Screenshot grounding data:

■ ■ ■

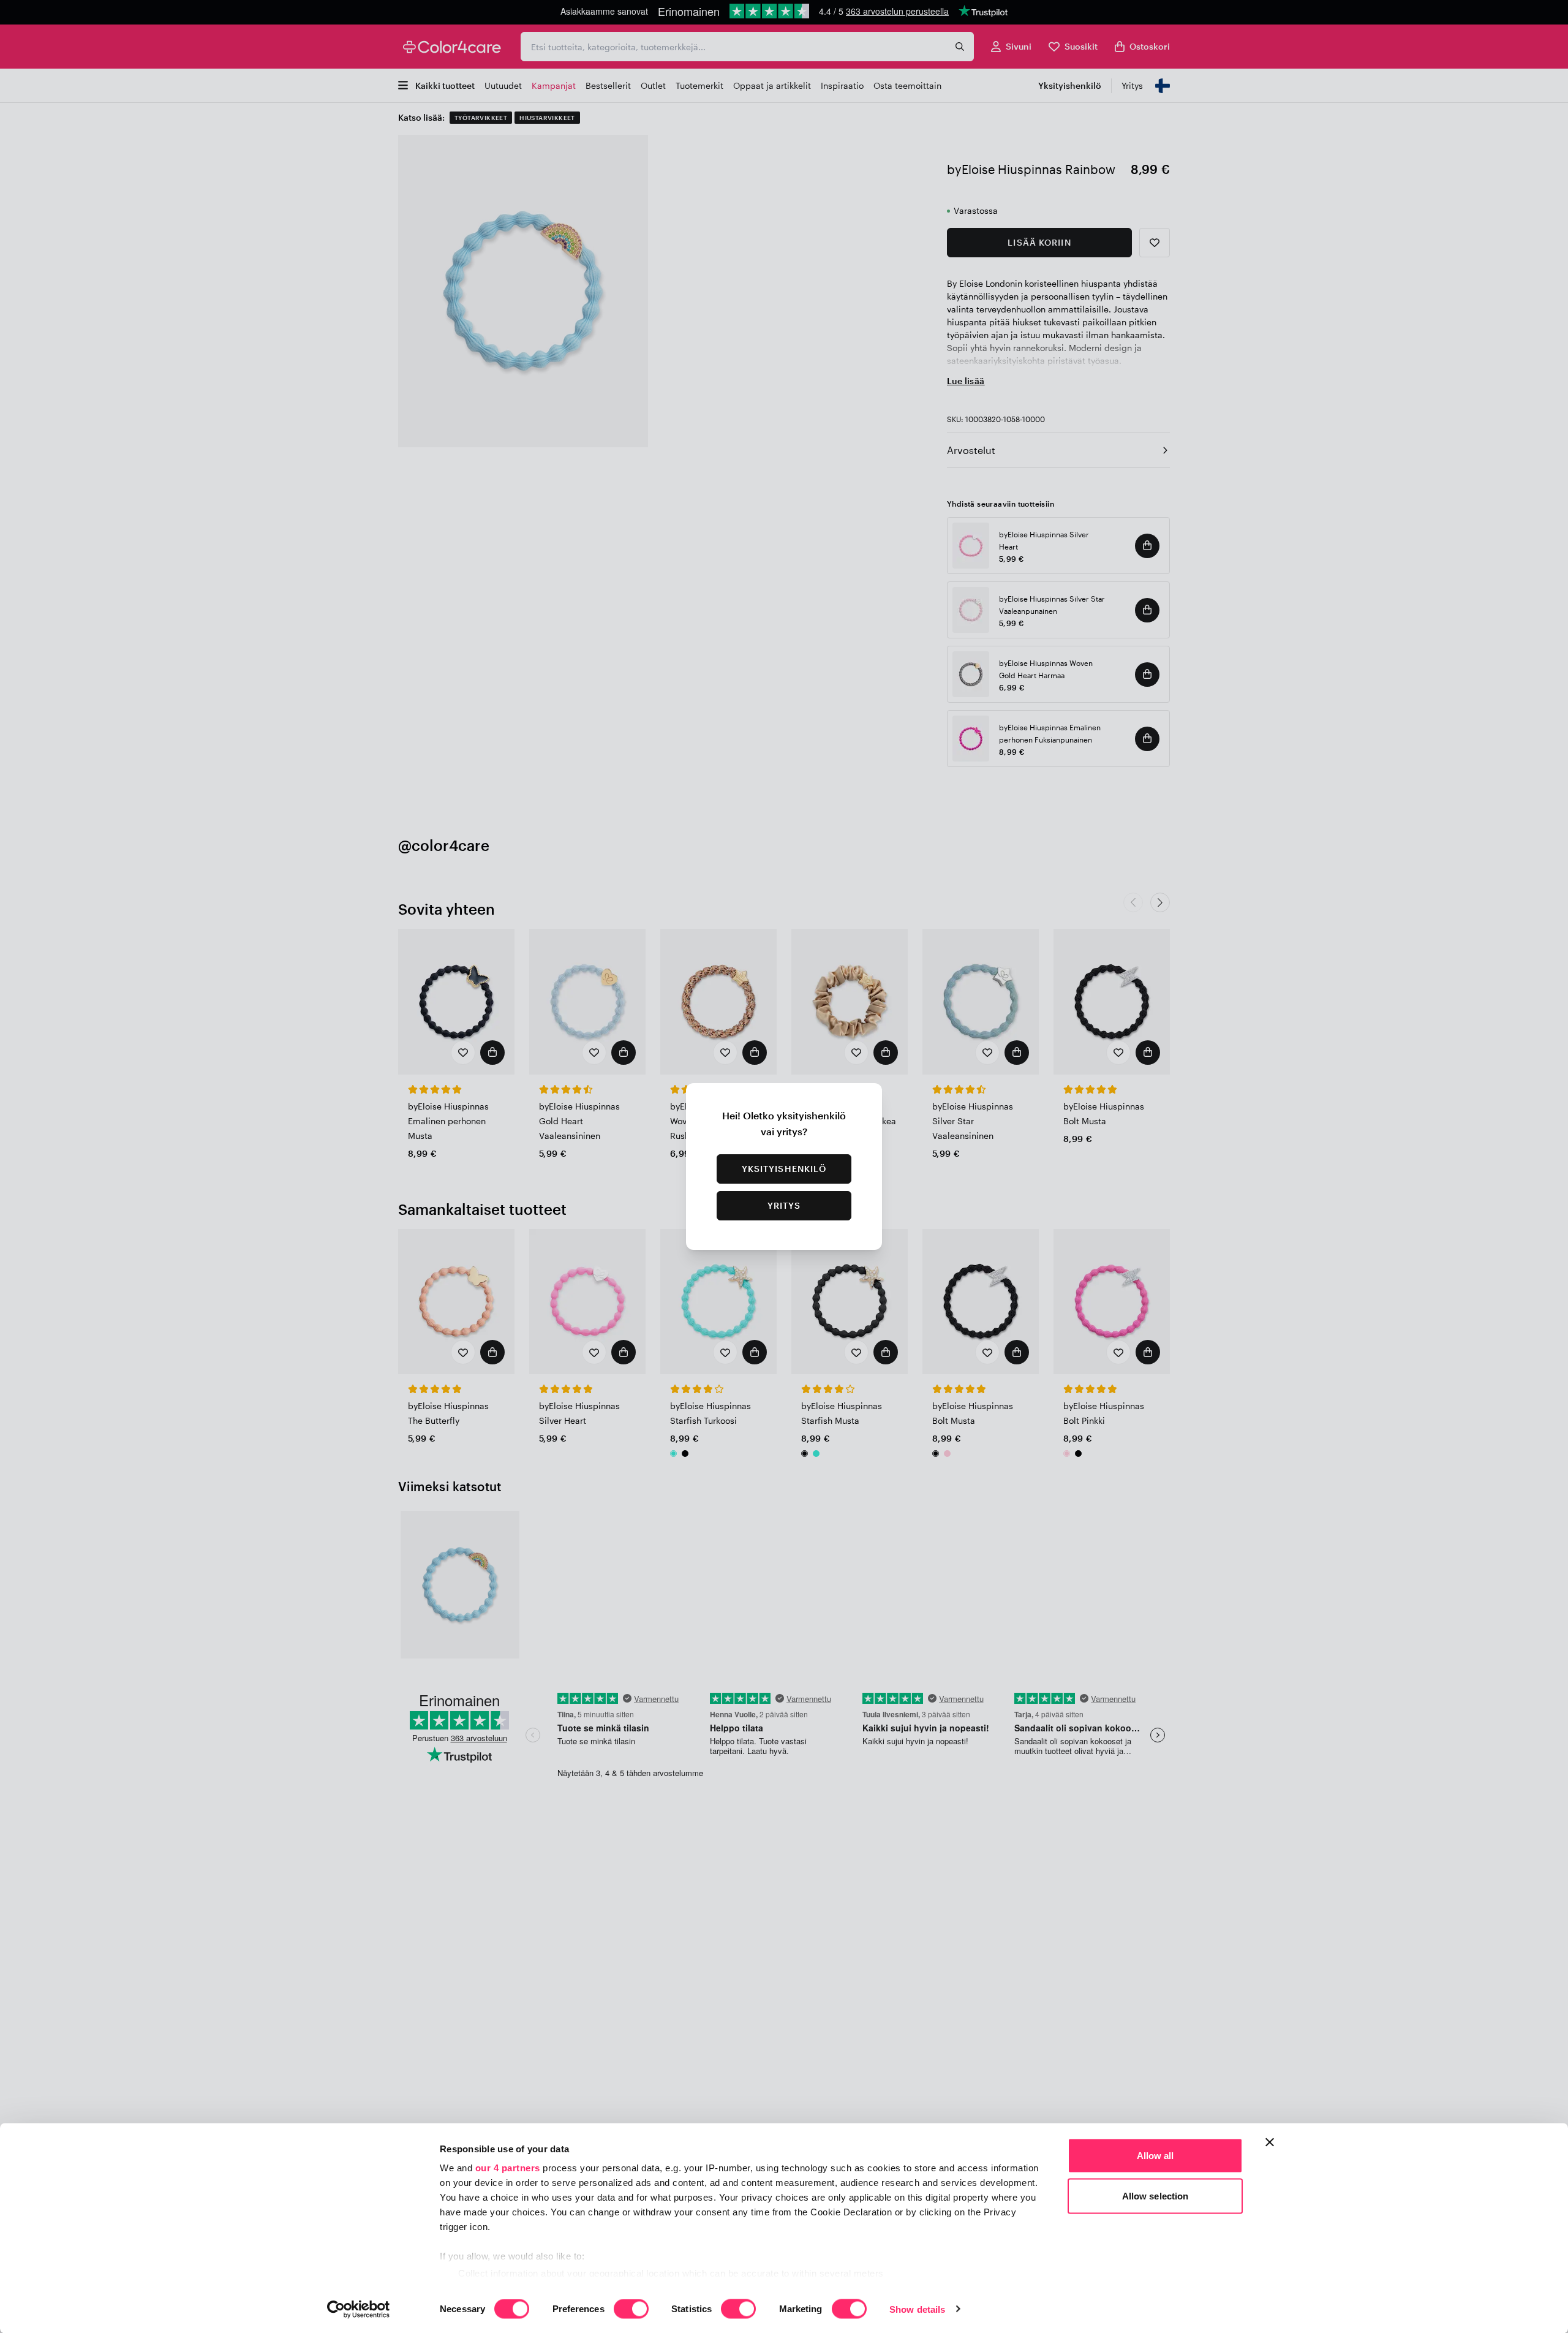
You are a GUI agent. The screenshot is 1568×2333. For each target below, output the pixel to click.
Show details (917, 2309)
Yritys (784, 1205)
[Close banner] (1269, 2142)
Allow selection (1155, 2195)
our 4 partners (507, 2168)
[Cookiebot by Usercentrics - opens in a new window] (358, 2309)
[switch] (631, 2310)
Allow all (1155, 2155)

■ ■ ■

Transcribe every line of the data exactly. No pictures go in the copy.

You are a GUI agent. The screenshot is 1568×2333. For each target below, output the pixel to click.
Show details (917, 2309)
Yritys (784, 1205)
[Close banner] (1269, 2142)
Allow selection (1155, 2195)
our 4 partners (507, 2168)
[Cookiebot by Usercentrics - opens in a new window] (358, 2309)
[switch] (631, 2310)
Allow all (1155, 2155)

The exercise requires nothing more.